*Problem statement*
Reproduce word for word, from the entries below, the line with "You are a computer-use", the line with "Instruction: Open the Folders tab", and every line between them, and nothing more.

*Data*
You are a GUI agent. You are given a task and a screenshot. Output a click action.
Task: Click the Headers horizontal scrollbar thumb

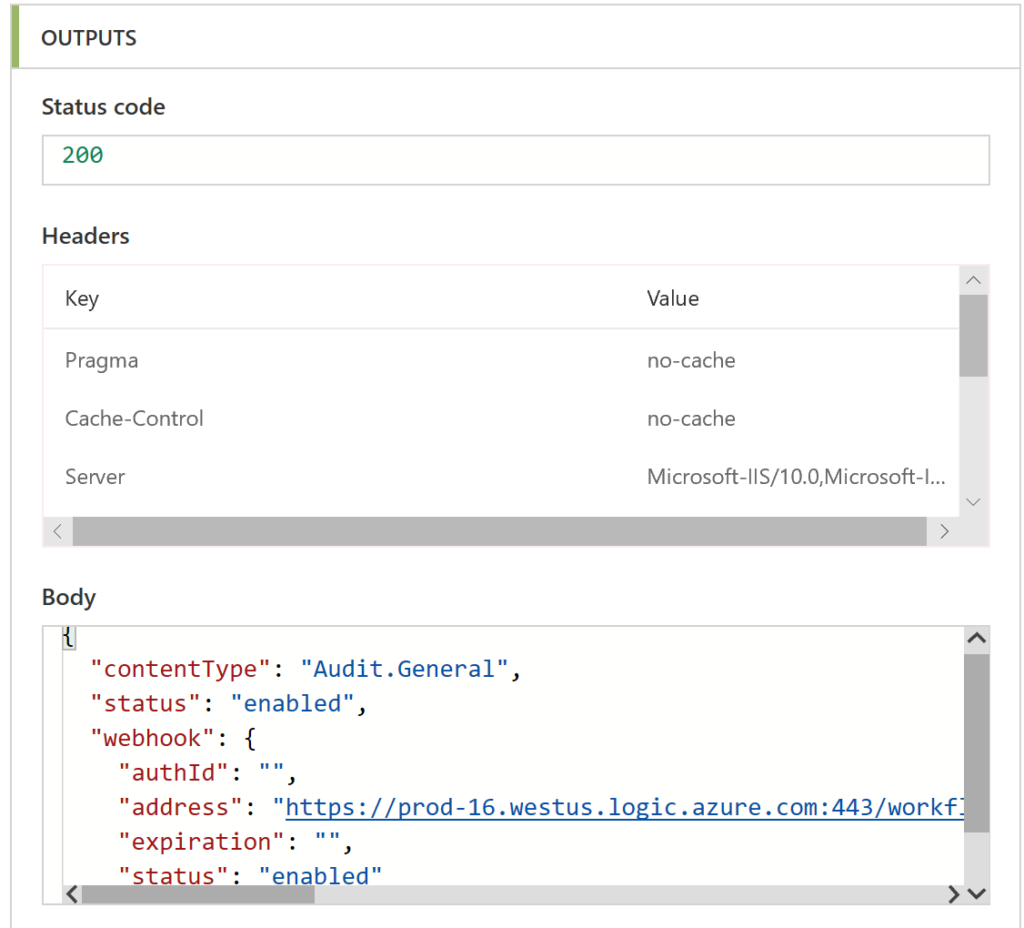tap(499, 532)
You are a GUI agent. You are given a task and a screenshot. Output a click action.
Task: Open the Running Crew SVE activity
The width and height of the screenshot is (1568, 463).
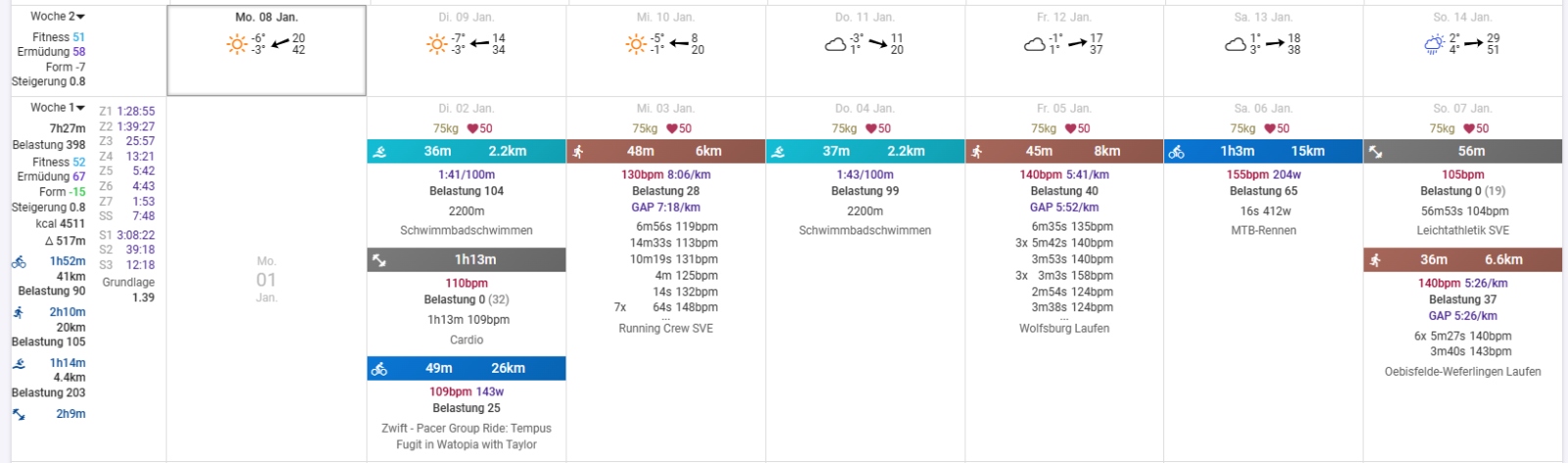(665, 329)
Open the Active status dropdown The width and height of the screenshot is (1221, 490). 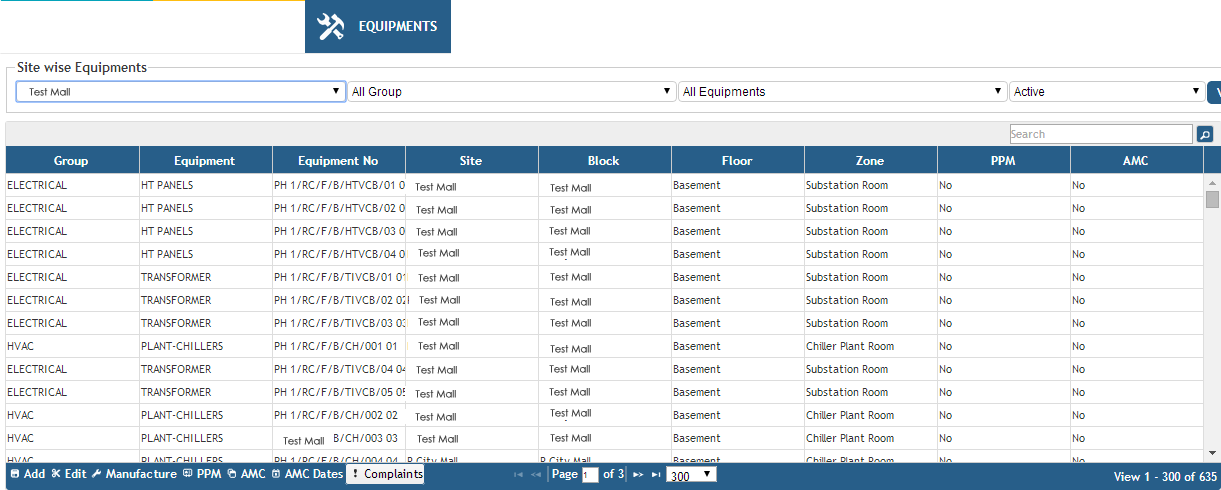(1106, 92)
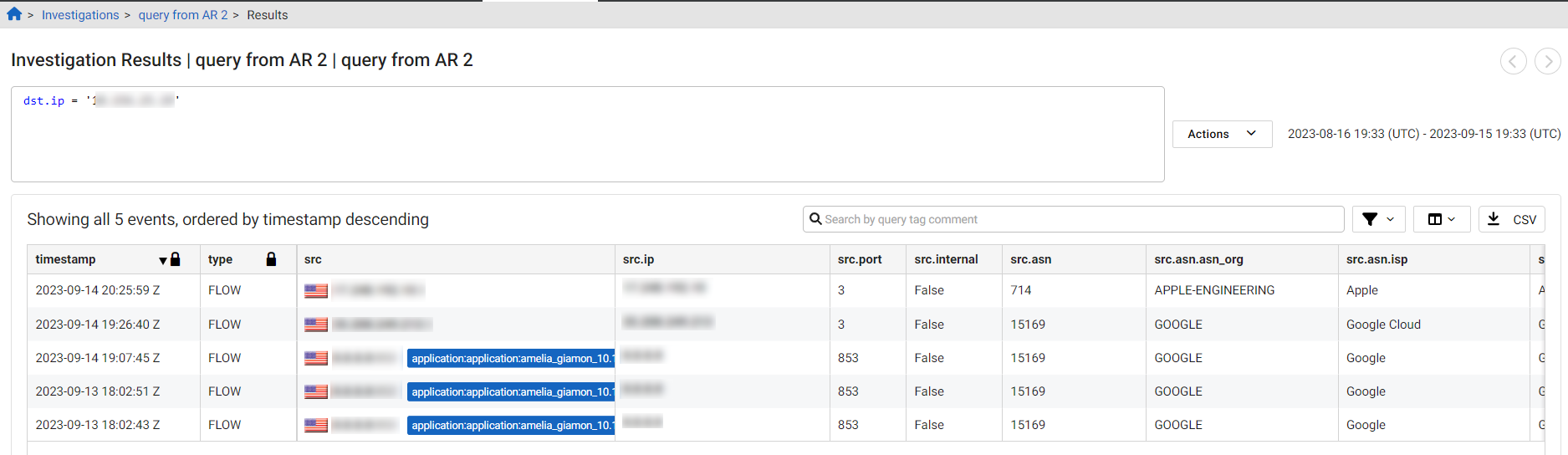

==

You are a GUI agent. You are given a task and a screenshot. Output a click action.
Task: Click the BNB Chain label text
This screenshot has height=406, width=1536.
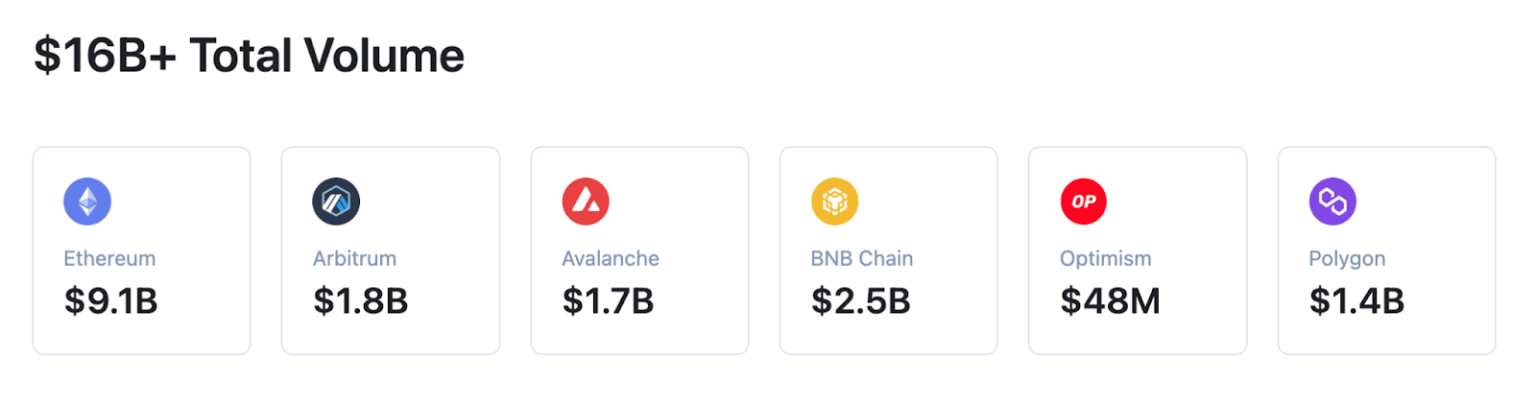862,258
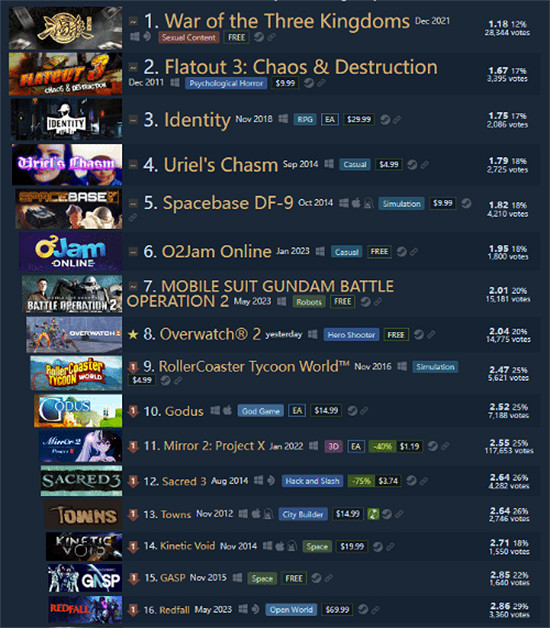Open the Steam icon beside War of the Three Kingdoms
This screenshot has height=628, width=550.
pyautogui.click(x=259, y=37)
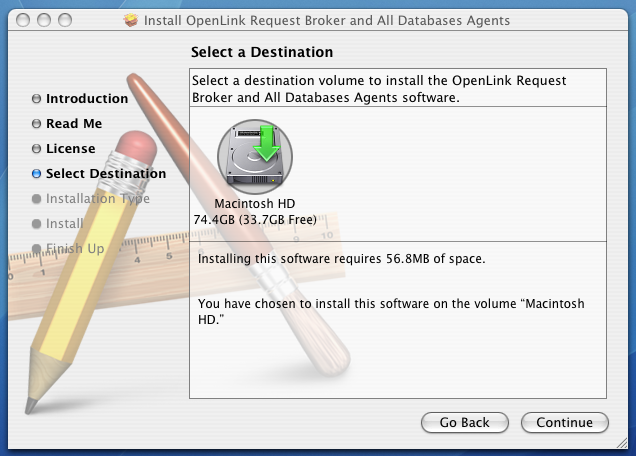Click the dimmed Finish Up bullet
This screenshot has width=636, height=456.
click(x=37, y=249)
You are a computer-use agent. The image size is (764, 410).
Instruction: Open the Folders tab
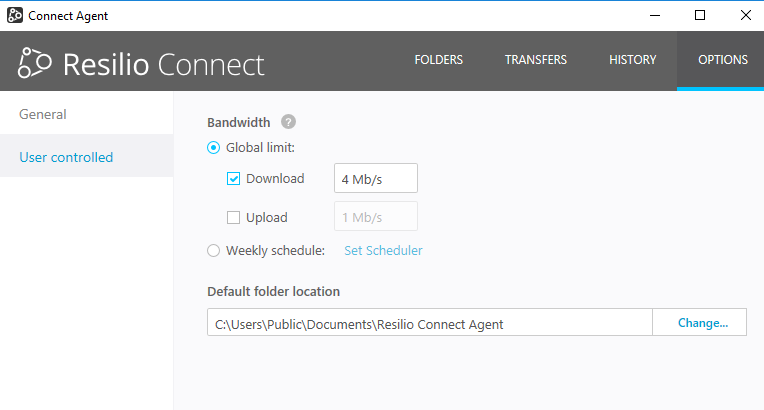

*Solution to the problem*
You are a computer-use agent. The image size is (764, 410).
Instruction: Open the Folders tab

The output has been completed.